*** Begin section ***

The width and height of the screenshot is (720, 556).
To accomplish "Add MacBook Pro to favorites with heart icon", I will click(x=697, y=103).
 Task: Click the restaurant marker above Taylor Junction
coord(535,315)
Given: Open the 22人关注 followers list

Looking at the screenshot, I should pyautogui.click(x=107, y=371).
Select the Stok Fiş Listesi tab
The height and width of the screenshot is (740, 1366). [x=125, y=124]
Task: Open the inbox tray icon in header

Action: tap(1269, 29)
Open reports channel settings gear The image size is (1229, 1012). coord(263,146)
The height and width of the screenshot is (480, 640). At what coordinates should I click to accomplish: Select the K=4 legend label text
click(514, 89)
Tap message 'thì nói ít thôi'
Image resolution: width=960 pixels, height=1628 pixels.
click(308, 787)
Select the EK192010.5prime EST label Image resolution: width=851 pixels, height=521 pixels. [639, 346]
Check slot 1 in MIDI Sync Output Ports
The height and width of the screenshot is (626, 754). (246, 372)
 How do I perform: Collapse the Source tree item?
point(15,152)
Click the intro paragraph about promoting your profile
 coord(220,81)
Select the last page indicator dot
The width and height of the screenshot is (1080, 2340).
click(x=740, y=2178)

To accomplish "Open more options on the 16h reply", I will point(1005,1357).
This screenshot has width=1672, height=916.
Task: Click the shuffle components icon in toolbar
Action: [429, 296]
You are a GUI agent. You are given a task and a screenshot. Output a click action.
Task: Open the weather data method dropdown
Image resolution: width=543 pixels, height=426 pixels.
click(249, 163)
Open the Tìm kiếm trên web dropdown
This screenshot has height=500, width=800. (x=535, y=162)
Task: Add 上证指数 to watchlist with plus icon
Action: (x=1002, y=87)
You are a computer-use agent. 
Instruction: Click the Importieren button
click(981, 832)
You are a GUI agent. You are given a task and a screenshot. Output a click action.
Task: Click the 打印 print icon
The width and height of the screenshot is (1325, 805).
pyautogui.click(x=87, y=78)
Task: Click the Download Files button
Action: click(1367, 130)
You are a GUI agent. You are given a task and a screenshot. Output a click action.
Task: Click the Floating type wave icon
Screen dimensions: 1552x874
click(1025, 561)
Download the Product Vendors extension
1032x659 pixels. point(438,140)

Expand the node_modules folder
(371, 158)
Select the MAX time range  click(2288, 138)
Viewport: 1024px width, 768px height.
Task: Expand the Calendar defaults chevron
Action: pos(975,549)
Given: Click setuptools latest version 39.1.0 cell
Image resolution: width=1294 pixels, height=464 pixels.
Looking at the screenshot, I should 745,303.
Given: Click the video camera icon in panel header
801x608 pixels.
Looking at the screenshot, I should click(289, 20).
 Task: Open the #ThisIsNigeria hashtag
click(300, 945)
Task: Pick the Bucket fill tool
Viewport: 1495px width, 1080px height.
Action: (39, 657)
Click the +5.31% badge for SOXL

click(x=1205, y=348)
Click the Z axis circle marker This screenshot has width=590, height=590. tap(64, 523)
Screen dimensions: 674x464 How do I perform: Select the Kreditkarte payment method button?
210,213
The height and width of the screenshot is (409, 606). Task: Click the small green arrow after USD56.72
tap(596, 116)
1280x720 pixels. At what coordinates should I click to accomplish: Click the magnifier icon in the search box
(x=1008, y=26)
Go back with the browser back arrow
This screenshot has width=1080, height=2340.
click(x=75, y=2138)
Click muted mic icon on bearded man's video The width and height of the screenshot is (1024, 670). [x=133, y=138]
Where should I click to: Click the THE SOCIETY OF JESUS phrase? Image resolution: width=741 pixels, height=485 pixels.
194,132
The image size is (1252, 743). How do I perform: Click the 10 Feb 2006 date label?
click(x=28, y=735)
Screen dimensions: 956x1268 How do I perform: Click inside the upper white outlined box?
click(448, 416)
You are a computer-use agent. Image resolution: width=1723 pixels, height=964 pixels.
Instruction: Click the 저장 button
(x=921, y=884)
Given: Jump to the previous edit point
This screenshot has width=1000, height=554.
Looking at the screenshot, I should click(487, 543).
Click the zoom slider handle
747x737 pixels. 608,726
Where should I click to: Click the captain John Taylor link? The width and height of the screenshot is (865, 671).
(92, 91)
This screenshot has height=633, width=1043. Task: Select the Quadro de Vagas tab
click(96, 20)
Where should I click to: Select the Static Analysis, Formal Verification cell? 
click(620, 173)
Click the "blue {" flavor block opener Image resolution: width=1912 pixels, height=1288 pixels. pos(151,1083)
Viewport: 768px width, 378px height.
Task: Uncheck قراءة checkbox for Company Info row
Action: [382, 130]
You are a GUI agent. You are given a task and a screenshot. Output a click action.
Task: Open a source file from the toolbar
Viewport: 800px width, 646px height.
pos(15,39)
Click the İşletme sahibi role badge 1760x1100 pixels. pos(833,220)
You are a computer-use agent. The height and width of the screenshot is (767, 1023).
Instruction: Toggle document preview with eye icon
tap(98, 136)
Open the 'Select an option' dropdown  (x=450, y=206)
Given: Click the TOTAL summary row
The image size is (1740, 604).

*** End section ***

Exercise details - Scan the listing above for the word "computer" and copy every line that holds it.

Result of this task -
You are a computer-use agent. 
You are a computer-use agent. Image resolution: width=1723 pixels, height=964 pixels.
You are a computer-use agent. The height and width of the screenshot is (767, 1023).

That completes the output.